In the movie “When a Stranger Calls,” a (white) woman is told, over the phone, that the call is coming from inside the house.
This image seems fitting.

When we speak of anti-racism, decolonizing our curricula, or even the dismantling of whiteness, ultimately we are calling for a redistribution of power from exploiters to those who have been exploited. Potential changes to hiring practices that allow more scholars of color to gain positions are a nice step, but the process by which scholars are considered qualified for employment needs to be rebuilt from the ground up, relying as it does on an amorphous form of meritocracy tied to, among other things, peer-reviewed publications. Publications may yet seem like a fair way to judge the value of a scholar, but I would in fact argue that performing academic language and data reportage acceptably enough for editors and peers is hardly a process without inherent power differentials, one that benefits those who write in standardized English and disadvantages minoritized ways of knowing and communicating. Publication is ultimately about impressing a predominantly white audience, and as such, so long as we depend upon this metric for career advancement, we will necessarily support only those who have successfully demonstrated this skill.

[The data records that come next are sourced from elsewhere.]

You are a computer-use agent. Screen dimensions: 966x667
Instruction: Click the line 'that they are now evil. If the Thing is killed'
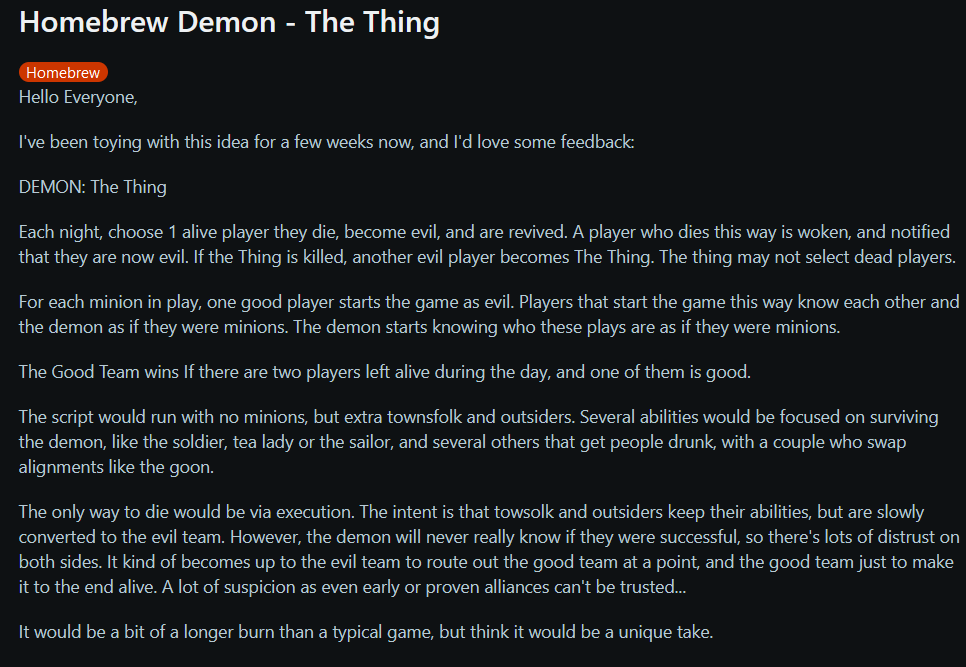point(487,257)
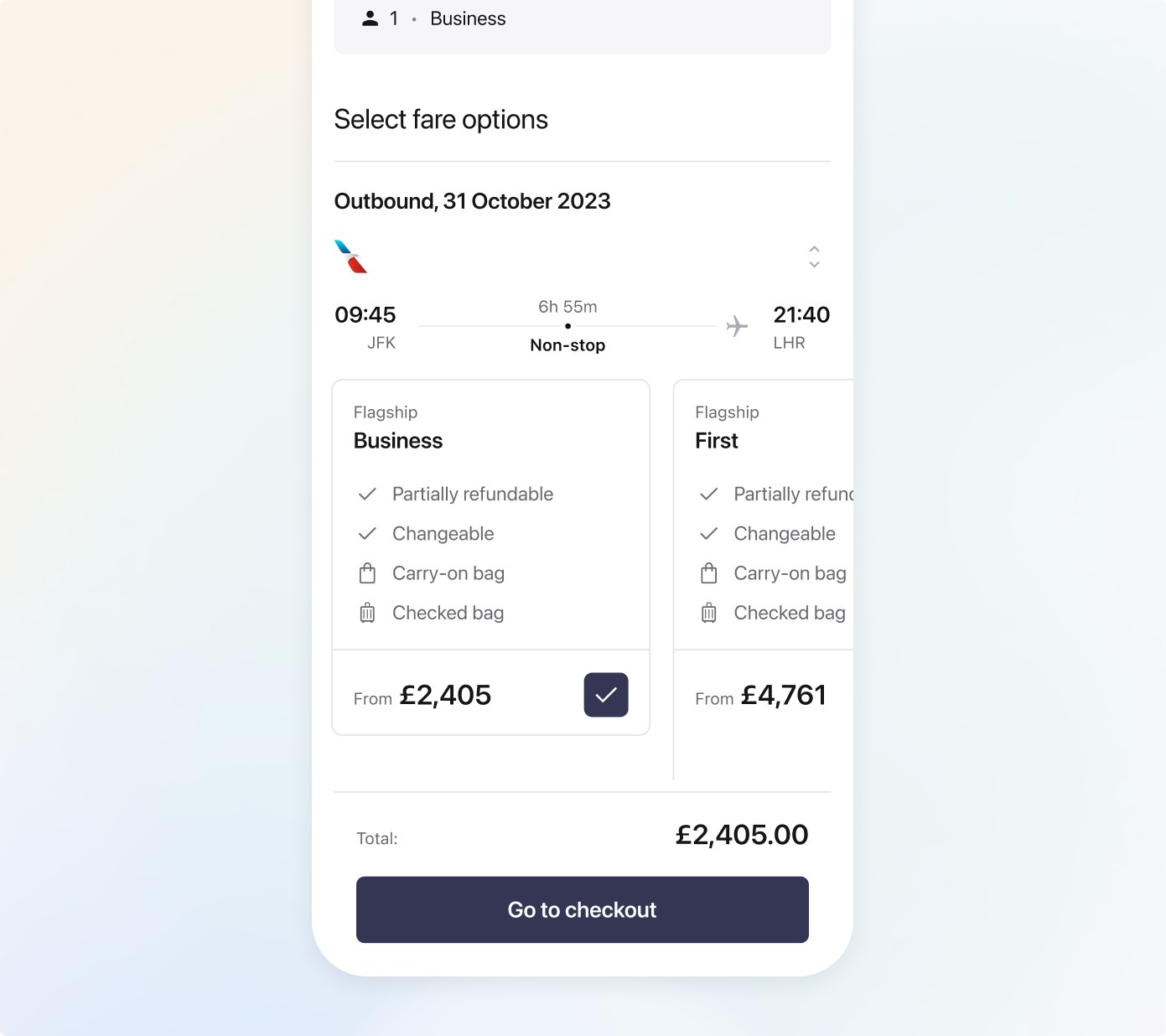The width and height of the screenshot is (1166, 1036).
Task: Click the Flagship First Changeable checkmark icon
Action: coord(709,534)
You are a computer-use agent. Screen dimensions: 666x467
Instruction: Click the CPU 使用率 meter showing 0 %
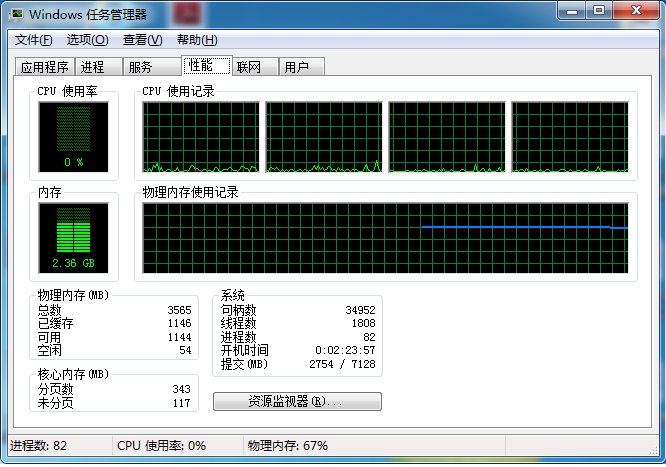point(73,136)
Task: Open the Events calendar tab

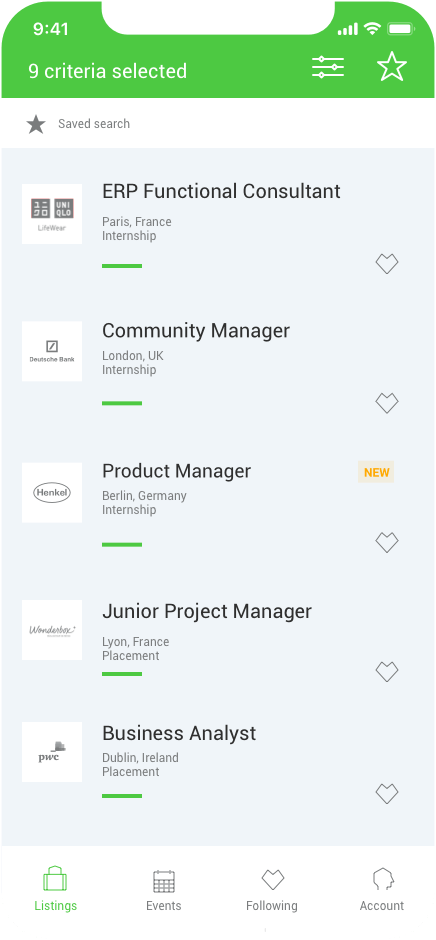Action: pos(164,890)
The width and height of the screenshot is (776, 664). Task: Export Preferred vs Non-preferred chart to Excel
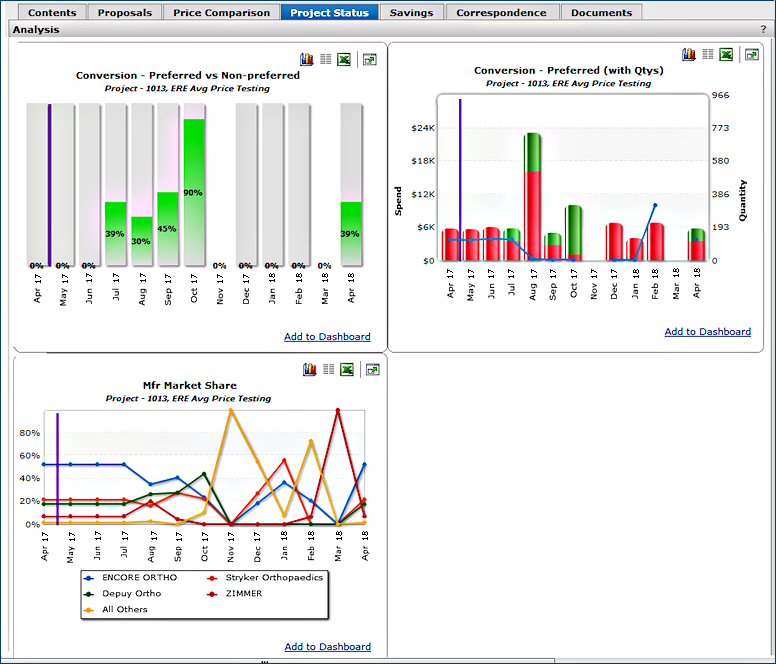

A group of (white) people giving a thumbs up in a stock photo.
The academy.

To be clear, I do not write this as someone who has struggled to gain public acceptance — though we’ll see what people think about this essay! — and indeed, I have, for most of my life, attended exclusive institutions that were quick to inform me of how special I was for having gained acceptance. In other words, I have long been welcomed into the cold embrace of elite American education. Although I’m Black and neurodivergent, and experienced genuine educational trauma accordingly, the academy has accepted me thus far, and I am writing today to point out that it shouldn’t just be the Black scholars who can play the game the way that I can that are supported and celebrated.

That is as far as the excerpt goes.